If only the damn Luminaire gig hadn't sold out. Bah. Don't like the Brixton Windmill. Which surprises me, because it's exactly the sort of low-rent, home-made venue I ought to like. However, it remains a silly shape, too hot, bereft of nice beer and a long walk.
[*] A conversation with a barman at the Windmill, which has no decent beer on draught:
Me: Do you have any bottled bitter ?
Him: Yup, we've got Heineken, Becks..
Me: Not, not lager, bitter.
Him (in tones of disbelief): You want a beer that tastes bitter ?
What do they teach barstaff these days ? It's no wonder I clutched at straws when I spotted the Newcastle blue star.
[**] Well, let's be fair. Projected onto a crumpled sheet gaffer taped to the ceiling.
no subject
Date: 2006-12-10 01:52 pm (UTC)Welcome to Softsouthernunderbellyshire.
They could have been bigger than the Beatles
Date: 2006-12-10 03:48 pm (UTC)Yet the broken man that is Treacy doesn't do the band any favours at all these days. But there is clearly more to him than meets the eye.

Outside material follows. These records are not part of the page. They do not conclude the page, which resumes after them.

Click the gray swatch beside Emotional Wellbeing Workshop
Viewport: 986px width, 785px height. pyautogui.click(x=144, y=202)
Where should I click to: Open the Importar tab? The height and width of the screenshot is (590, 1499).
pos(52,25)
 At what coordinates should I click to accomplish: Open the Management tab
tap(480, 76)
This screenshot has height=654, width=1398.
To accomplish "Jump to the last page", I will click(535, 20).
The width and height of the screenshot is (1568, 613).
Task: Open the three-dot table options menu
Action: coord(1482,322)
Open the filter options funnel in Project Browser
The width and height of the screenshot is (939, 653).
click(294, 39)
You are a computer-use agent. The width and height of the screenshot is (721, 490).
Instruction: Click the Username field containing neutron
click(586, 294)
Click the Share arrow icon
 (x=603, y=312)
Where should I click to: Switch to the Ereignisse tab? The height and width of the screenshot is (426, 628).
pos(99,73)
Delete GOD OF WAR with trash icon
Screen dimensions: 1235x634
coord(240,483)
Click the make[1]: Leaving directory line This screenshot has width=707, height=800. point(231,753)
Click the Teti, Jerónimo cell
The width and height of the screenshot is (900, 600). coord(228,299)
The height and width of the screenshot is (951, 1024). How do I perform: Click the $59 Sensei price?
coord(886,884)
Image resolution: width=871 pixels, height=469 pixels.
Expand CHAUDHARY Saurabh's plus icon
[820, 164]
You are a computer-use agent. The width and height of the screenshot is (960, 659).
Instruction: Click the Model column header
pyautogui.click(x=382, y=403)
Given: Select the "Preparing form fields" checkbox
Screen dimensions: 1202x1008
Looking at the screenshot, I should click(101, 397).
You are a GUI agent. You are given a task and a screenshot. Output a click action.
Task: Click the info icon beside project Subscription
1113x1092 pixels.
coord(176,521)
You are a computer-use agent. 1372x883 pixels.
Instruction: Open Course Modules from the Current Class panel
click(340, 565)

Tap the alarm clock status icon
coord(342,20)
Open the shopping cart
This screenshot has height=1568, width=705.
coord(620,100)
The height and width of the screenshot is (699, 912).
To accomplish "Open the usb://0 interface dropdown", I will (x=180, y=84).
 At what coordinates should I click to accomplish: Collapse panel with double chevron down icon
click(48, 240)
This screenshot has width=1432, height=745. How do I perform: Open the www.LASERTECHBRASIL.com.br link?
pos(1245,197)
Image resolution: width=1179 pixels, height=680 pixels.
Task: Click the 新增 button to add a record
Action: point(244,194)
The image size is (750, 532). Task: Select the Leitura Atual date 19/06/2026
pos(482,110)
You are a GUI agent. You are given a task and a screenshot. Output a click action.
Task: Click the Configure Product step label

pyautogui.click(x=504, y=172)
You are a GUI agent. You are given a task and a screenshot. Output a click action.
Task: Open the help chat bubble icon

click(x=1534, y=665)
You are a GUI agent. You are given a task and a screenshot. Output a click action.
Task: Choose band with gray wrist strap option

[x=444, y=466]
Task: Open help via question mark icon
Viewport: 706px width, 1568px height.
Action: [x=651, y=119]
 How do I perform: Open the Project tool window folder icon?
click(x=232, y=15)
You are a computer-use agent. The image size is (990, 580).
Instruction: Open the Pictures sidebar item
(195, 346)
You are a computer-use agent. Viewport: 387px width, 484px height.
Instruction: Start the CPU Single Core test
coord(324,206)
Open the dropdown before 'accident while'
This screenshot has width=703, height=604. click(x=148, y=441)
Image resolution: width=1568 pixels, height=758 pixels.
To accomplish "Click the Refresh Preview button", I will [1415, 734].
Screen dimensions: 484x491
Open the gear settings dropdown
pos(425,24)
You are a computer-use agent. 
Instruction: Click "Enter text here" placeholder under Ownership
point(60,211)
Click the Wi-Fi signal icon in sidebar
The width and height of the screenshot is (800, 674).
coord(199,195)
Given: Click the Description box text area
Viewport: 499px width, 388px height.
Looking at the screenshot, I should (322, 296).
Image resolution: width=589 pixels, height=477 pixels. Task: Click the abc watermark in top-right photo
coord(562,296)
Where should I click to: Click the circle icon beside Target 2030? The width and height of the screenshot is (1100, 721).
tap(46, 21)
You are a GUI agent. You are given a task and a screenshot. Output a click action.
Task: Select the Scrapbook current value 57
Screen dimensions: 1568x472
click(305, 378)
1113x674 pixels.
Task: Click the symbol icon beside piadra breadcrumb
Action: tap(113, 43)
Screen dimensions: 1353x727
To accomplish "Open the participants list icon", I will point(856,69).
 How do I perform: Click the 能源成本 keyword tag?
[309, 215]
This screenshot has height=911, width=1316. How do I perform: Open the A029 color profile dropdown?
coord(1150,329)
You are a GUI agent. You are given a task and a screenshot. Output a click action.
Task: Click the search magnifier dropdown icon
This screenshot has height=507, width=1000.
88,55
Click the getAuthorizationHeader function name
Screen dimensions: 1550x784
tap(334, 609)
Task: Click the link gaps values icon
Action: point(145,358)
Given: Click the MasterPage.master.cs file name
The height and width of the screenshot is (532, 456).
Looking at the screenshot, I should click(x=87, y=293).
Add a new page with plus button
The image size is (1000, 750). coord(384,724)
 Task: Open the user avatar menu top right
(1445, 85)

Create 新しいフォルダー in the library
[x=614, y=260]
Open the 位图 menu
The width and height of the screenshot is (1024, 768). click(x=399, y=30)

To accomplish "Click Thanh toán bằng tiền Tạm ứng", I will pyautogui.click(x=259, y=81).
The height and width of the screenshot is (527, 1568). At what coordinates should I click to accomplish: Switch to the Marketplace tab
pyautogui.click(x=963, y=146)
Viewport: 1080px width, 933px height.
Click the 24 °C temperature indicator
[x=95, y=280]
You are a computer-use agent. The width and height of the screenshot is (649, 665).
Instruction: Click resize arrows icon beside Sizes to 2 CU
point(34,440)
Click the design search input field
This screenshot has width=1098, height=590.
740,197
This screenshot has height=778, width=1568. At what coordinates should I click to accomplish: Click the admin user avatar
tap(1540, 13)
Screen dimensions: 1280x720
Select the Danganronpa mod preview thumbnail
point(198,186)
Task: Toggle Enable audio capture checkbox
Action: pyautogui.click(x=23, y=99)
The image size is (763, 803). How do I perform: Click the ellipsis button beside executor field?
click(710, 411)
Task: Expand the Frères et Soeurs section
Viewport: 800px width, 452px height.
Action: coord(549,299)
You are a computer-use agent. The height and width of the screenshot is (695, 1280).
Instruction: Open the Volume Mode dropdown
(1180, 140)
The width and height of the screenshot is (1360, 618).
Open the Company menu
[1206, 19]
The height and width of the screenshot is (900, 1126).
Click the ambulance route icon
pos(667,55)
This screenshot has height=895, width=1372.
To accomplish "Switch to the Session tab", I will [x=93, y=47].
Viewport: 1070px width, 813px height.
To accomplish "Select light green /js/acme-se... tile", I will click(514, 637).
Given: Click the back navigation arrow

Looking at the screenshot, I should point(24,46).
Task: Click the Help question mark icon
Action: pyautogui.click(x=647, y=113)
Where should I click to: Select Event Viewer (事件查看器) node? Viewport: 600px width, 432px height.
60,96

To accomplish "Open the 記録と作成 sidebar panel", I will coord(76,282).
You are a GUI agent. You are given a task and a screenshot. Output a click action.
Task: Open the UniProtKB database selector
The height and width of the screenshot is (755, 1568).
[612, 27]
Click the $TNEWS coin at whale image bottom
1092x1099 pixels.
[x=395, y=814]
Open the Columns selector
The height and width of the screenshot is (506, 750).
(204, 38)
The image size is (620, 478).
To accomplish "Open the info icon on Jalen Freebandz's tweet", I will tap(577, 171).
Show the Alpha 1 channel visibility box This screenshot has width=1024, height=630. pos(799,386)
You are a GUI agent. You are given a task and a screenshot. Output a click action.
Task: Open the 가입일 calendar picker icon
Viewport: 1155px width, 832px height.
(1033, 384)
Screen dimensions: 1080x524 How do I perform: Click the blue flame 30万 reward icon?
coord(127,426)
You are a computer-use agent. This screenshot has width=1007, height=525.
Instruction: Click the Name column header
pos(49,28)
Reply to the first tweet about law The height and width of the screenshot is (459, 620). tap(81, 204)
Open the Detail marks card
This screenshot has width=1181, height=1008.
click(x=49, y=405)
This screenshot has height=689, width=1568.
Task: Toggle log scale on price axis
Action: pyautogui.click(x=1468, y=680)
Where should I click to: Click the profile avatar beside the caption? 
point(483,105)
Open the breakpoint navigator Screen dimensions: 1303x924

Re: They could have been bigger than the Beatles
Date: 2006-12-10 04:41 pm (UTC)Re: They could have been bigger than the Beatles
Date: 2006-12-10 10:07 pm (UTC)Re: They could have been bigger than the Beatles
Date: 2006-12-14 08:34 pm (UTC)no subject
Date: 2006-12-10 09:50 pm (UTC)Ick. That's just scary.
no subject
Date: 2006-12-11 08:53 am (UTC)I think I've had more ill tummies off Newkie Brown than of all other beer put together. What is it they put in that stuff?!
no subject
Date: 2007-01-29 12:47 am (UTC)And not even good coal: just the scrapings from barges of lignite.